To illustrate this, let’s look at a couple of examples.
If the entire Finance Department were to move from the CLL to another building (maybe even to an underutilized school building), we would not say that the general administrative cost had decreased. However, the administration would be correct in saying the employee costs associated with the “downtown CLL building” had gone down. There is a big difference between the two.
Conversely, take the example of a specialist teacher that has responsibilities in multiple schools and spends most of their time in the field. Let’s say that this teacher was transferred to a desk at the CLL because it was more efficient to be there. While it would be correct to say that the employee cost of the CLL building had gone up, the fact of the matter is that the cost of general and administrative functions had not changed by a dime.
My suggestion is that when you are addressing this issue, use the term “centralized school and general administration costs” and avoid the “downtown office” euphemism.
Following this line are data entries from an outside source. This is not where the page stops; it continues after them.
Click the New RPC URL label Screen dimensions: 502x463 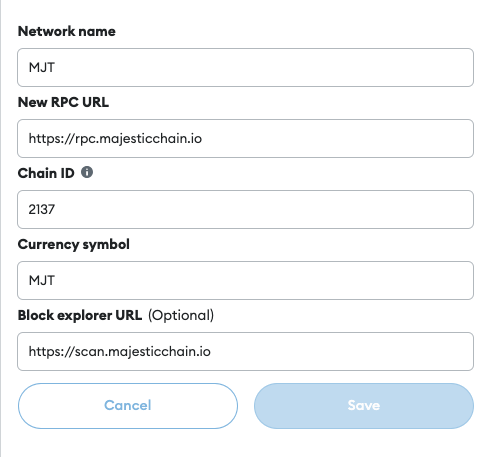63,102
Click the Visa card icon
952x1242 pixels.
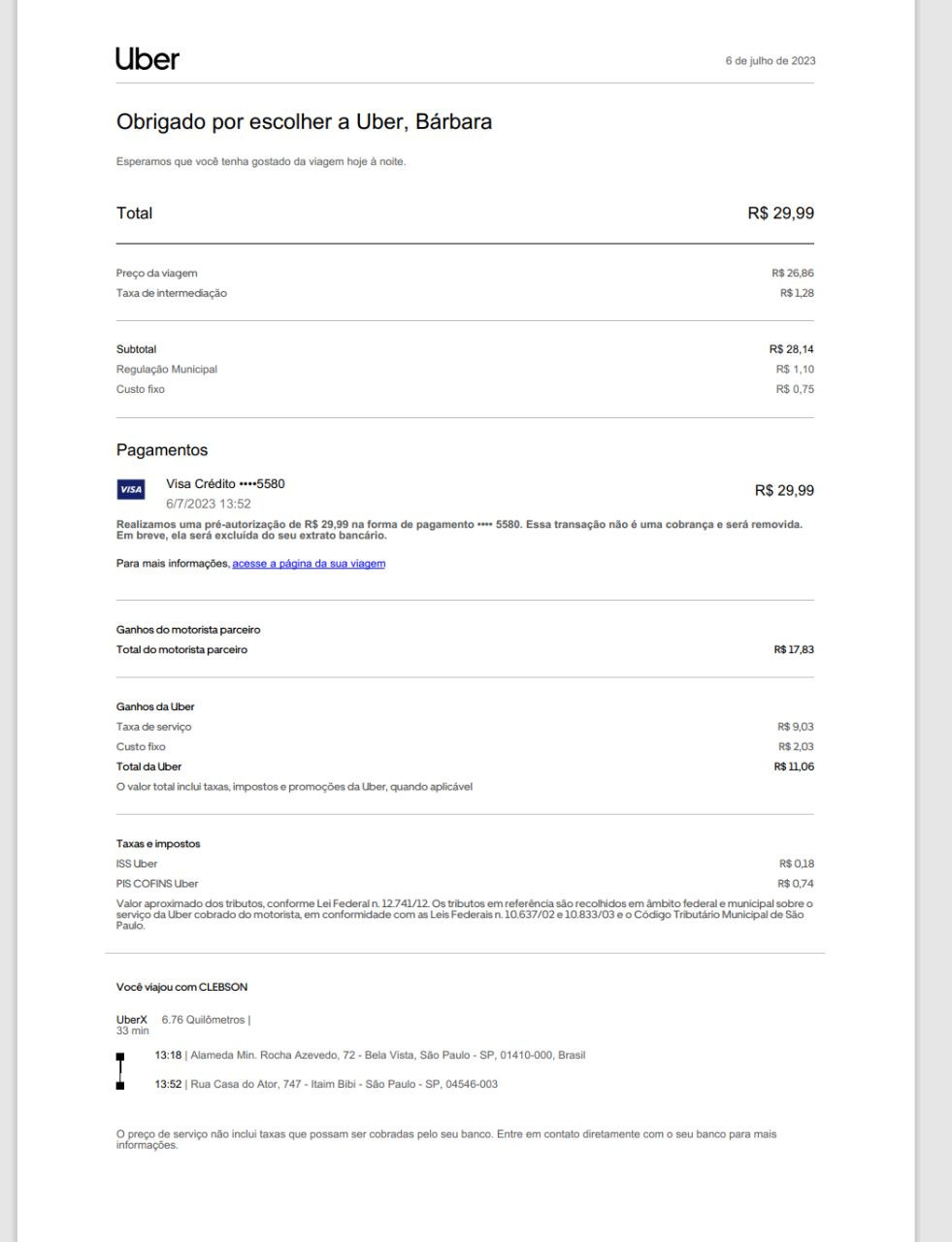[x=130, y=490]
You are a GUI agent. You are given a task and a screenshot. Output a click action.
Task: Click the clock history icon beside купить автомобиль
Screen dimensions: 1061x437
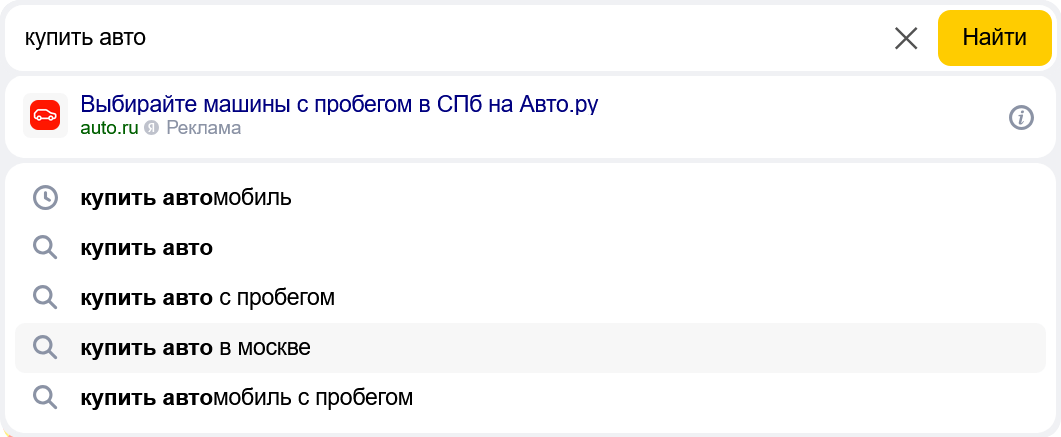pos(45,198)
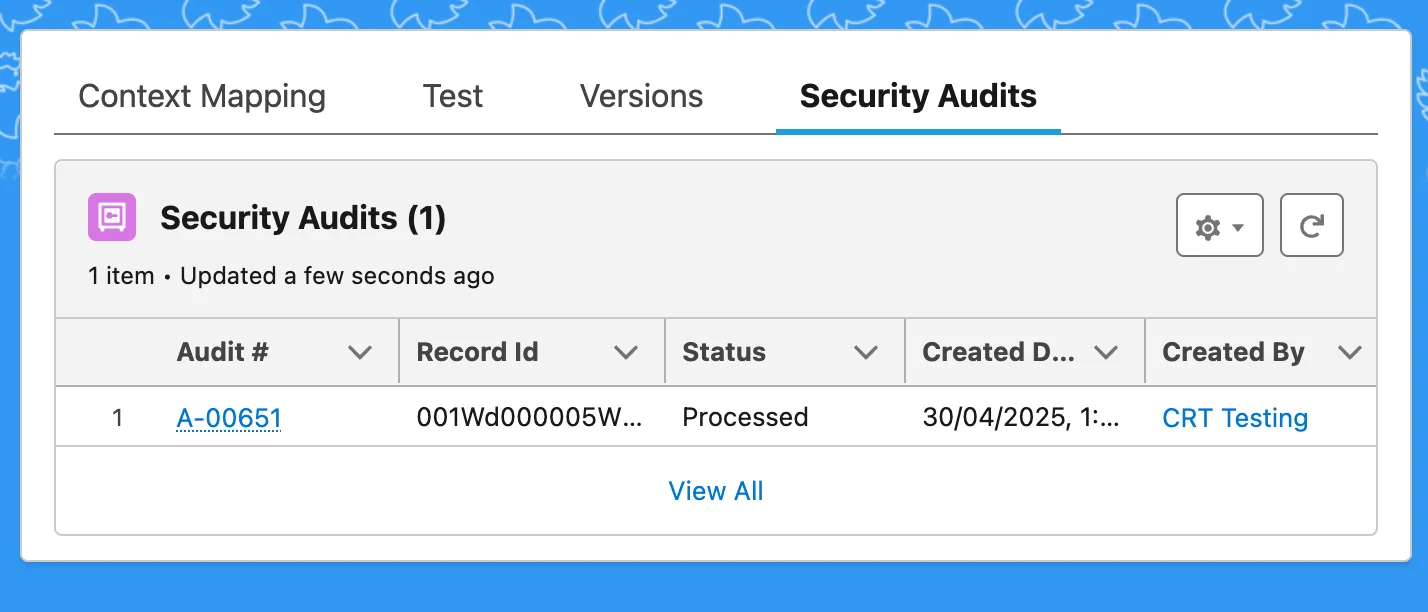Switch to the Context Mapping tab
Image resolution: width=1428 pixels, height=612 pixels.
(202, 97)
By changing how you ask the question, the issue of where the desk is located is taken out of the equation and places the focus on the number of administrative personnel across the district.
The charts below present the answers that are important to the discussion.
The staffing increases have already been the subject of prior posts (see here and here). The chart at the bottom shows the salary for these departments after adjusting FY14 for the Vacancy Management savings that never occurred as there was no mechanism to track it. After making this adjustment you can see that average salaries have essentially stayed the same. However, salaries in total are up by 4.0% due to the staffing additions.
I think it is interesting to note that only one department continues to work to drive costs down and become more efficient. Finance has consistently worked to reduce staffing cost for the last several years and did so again this year. Over the last two years, Finance has reduced staffing by 4.2%.
If the other administrative departments had followed their lead, instead of increasing by 13 in FY15, the personnel would have been reduced by 15 positions from FY13 levels to 330. In other words, if the staffing had simply remained at FY13 levels, the total would have been 345 – with efficiency improvements, the staff should have been brought down to 330.
Given that these incremental administrative staff cost $3.2 million for salaries and benefits, my sense is that a better use could have been easily found for these resources.
As the discussion on average class sizes begins to heat up over the next several weeks, remember the $3.2 million number as the “unacceptably high cost” of reducing class sizes is discussed. The same goes for “there is not another dime in administration costs that can be cut”.